ARIZONA NEWS

UArizona says contact tracing app has reduced coronavirus cases by 12%

Dec 19, 2020, 7:03 AM | Updated: 1:25 pm
(University of Arizona Website Photo)...
(University of Arizona Website Photo)
(University of Arizona Website Photo)

PHOENIX — A COVID-19 contact tracing app launched by the University of Arizona in August has reduced coronavirus transmission by 12%, according to university analysts.

“A 12% reduction in that transmission doesn’t just mean that you have a reduction in that next wave of cases but every subsequent wave of cases,” College of Public Health professor Kacey Ernst said in a press release. “If one in eight can benefit from this, that’s pretty good. It’s easy to use, and the benefit keeps increasing as more people use it.”

The COVID Watch Arizona app is fully anonymous and works by exchanging random codes between app users’ phones via Bluetooth when they are near each other instead of tracking users’ locations.

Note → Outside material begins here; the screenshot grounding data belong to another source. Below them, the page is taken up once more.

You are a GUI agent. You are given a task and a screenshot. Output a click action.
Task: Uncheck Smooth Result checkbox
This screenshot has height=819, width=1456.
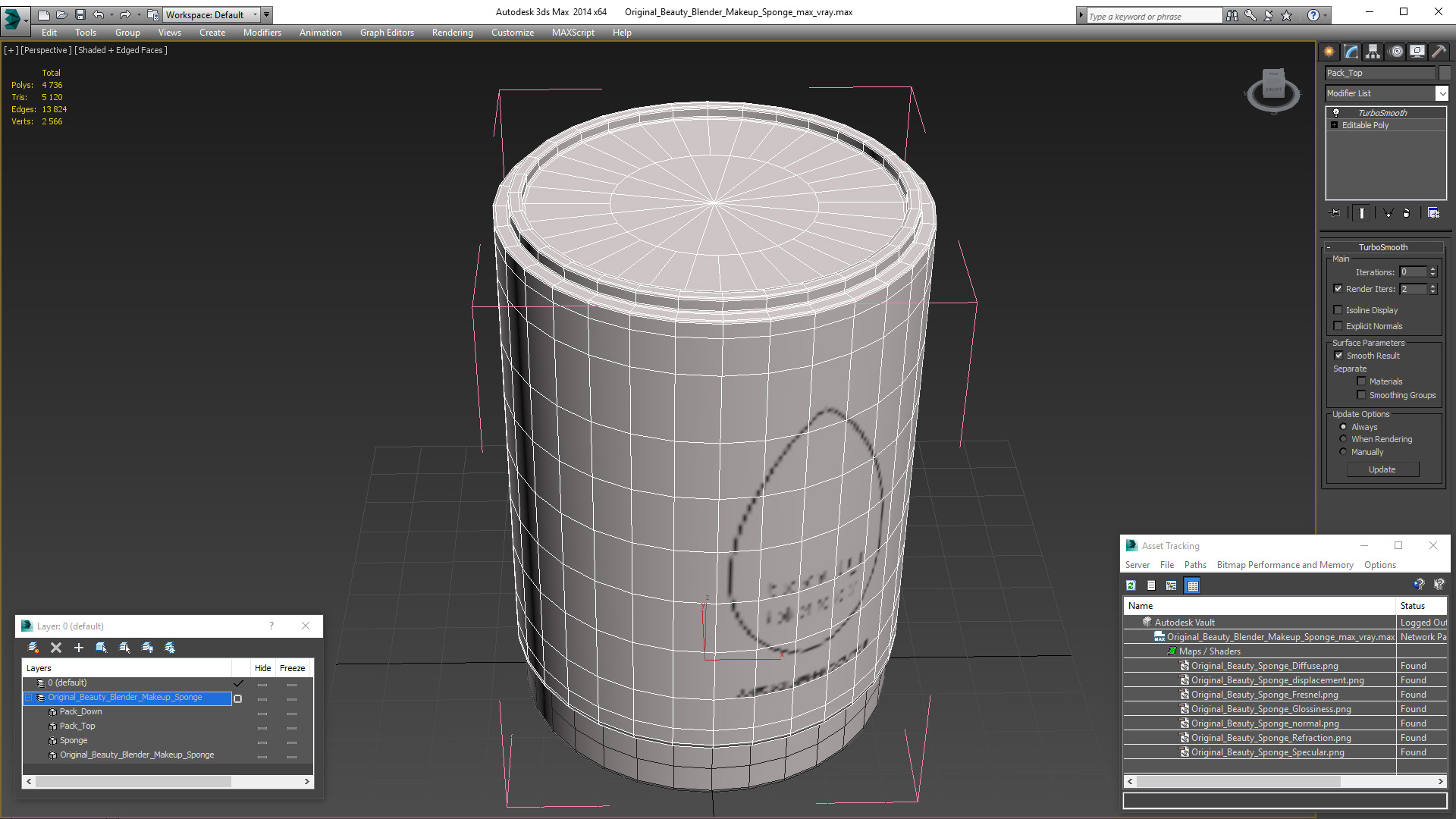click(1338, 356)
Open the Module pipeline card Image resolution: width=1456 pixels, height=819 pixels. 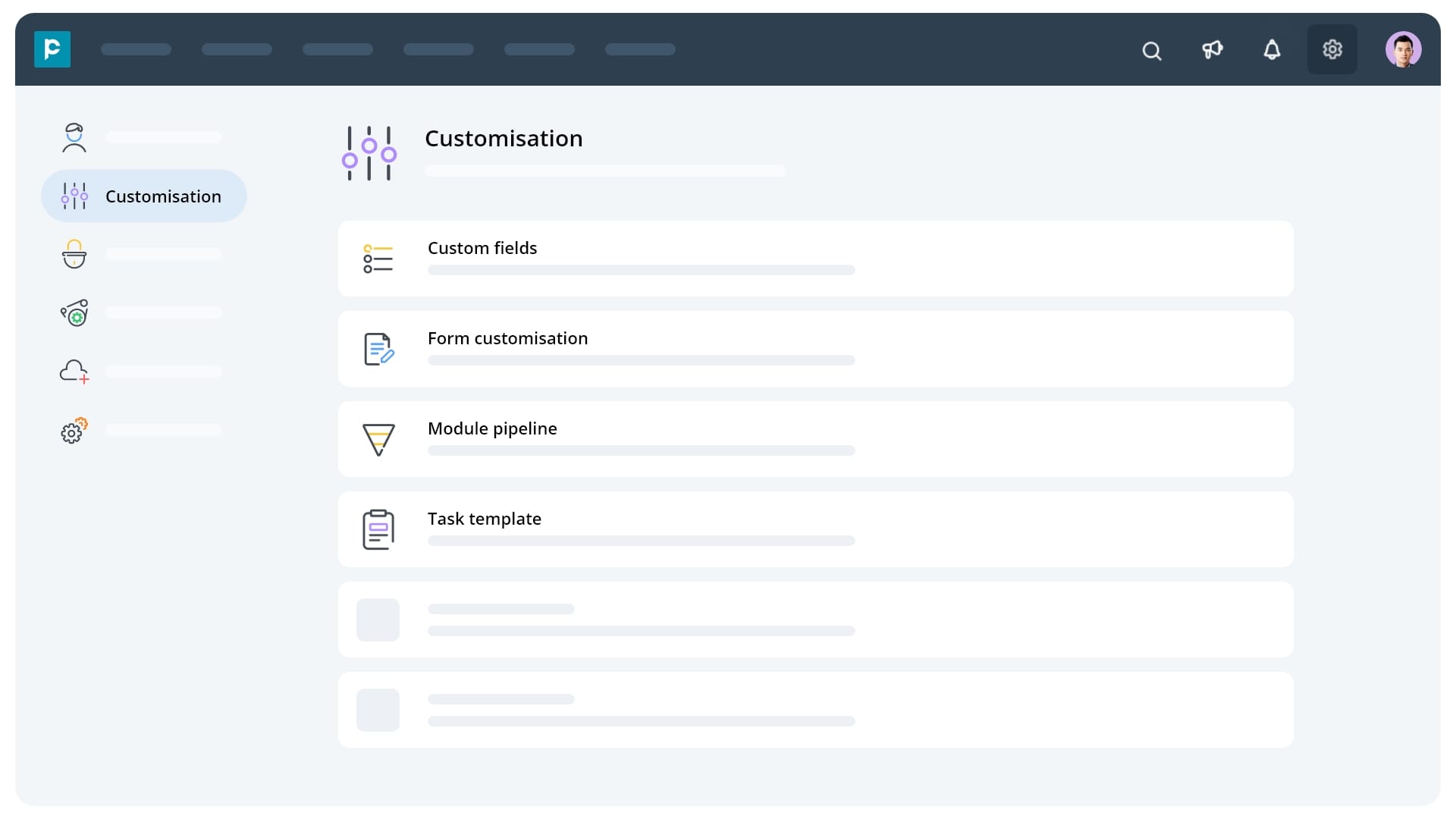[816, 439]
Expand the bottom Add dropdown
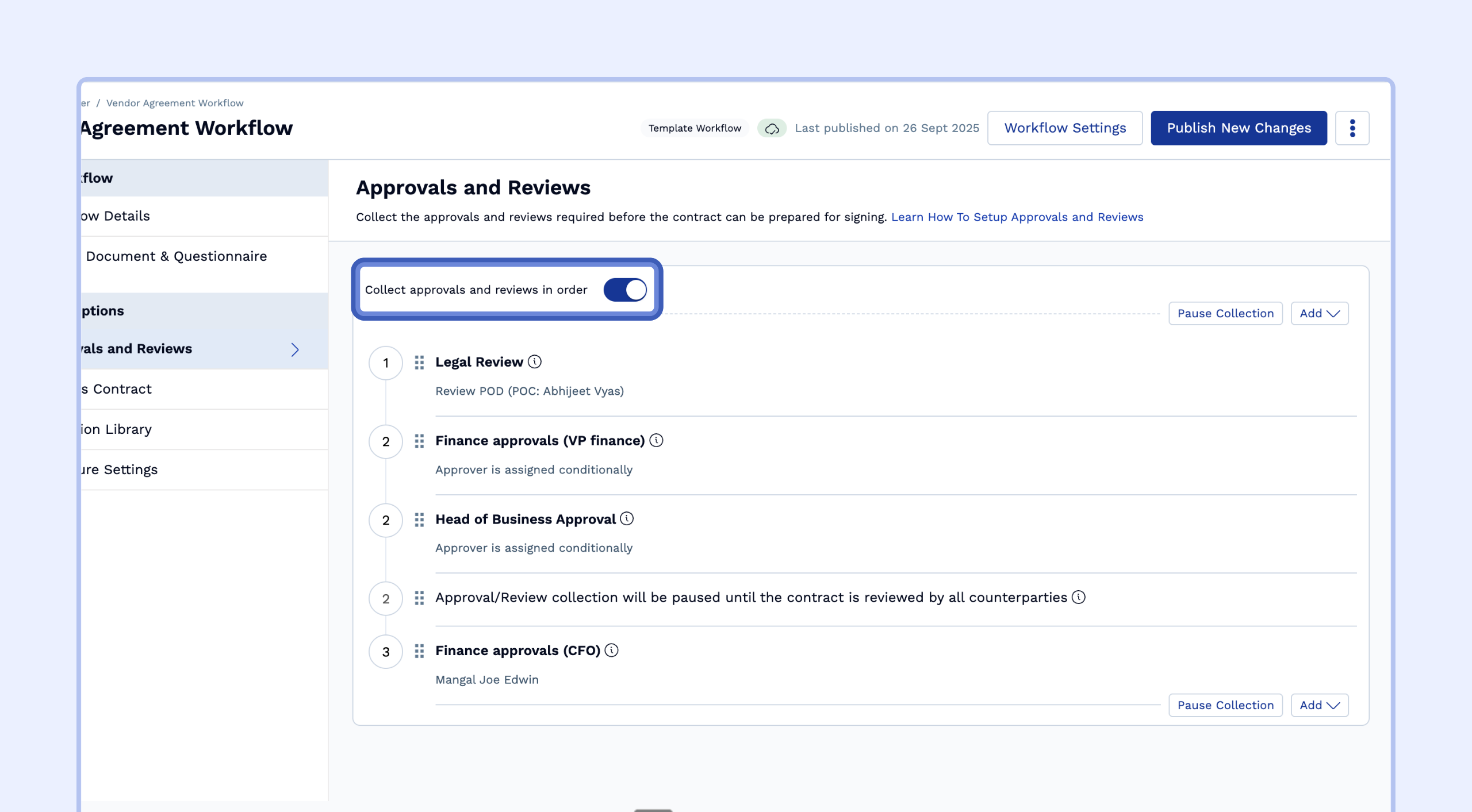This screenshot has width=1472, height=812. click(x=1319, y=705)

When someone tests positive for coronavirus, they can enter a verification code into the app, which then sends an alert to users who were near the infected person and may have been exposed.

The estimated reduction in spread is based on the app’s download rates, answers from infected individuals interviewed by the school’s manual contact tracers and the number of positive verification codes given out by Campus Health.

Nearly half of those interviewed said they had downloaded the app and 26% of those with the app said they had input the verification code to alert others.

“If 26% of COVID-positive app users entered a verification code into the app and 47% of the people they infected had the app and received the exposure alert, that would translate to about 12% of infected people receiving an exposure notification from the person who infected them,” the school said in the release.

If the 12% of infected people quarantined in enough time to stop the spread, the average number of people infected would drop.

Analysts noted that the 12% reduction could be lower or higher depending on if people chose to quarantine after receiving exposure alerts or if they didn’t have their phones with them when they were exposed.

Campus Health providers said more students are using the app because they like the anonymous features. Around 14,000 people on UArizona’s campus have downloaded the app, according to the university.

The university has been using the app in conjunction with human contact tracers in order to make sure everyone with a potential infection is notified.

The same app is also being used at Northern Arizona University.